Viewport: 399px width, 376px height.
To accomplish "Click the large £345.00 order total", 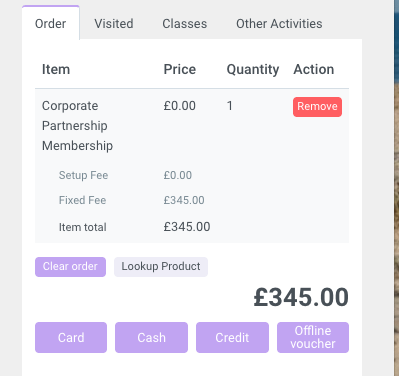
__________________________________________________
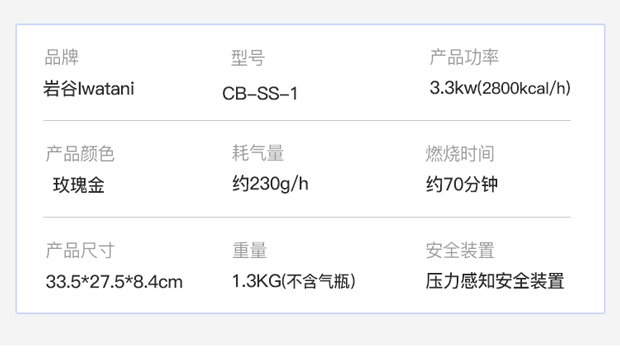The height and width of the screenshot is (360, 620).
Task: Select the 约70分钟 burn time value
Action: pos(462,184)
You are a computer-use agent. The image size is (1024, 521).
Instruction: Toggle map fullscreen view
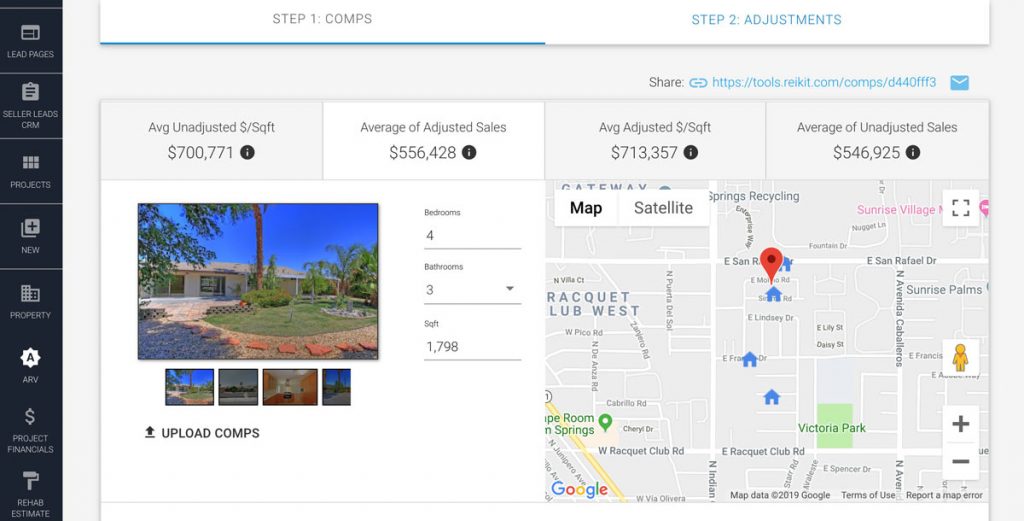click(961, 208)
__________________________________________________
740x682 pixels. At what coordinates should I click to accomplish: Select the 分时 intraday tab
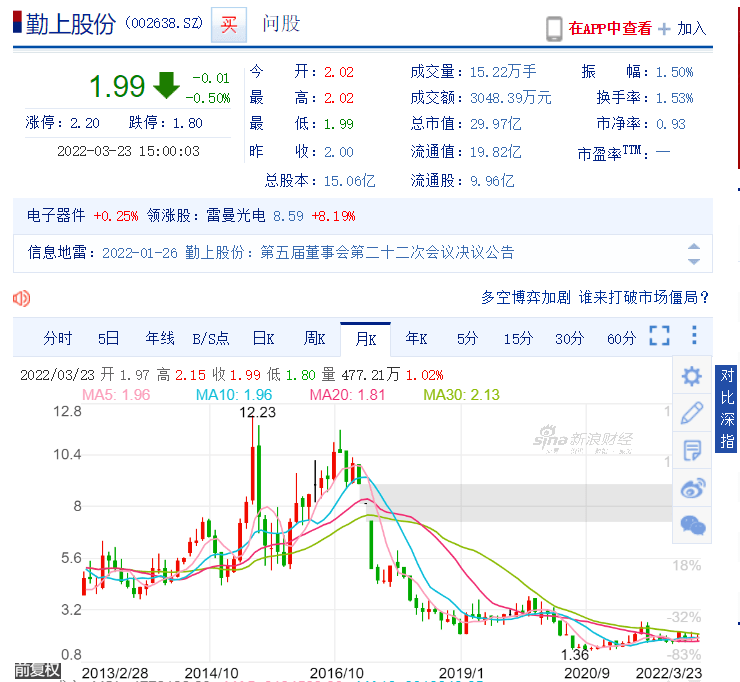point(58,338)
__________________________________________________
Problem statement: Your answer should be the exact lines above from the one containing "Viewport: 399px width, 376px height." through the one containing "the large £345.00", with both end lines kept and the pictures removed, please.

Task output:
Viewport: 399px width, 376px height.
To accomplish "Click the large £345.00 order total", 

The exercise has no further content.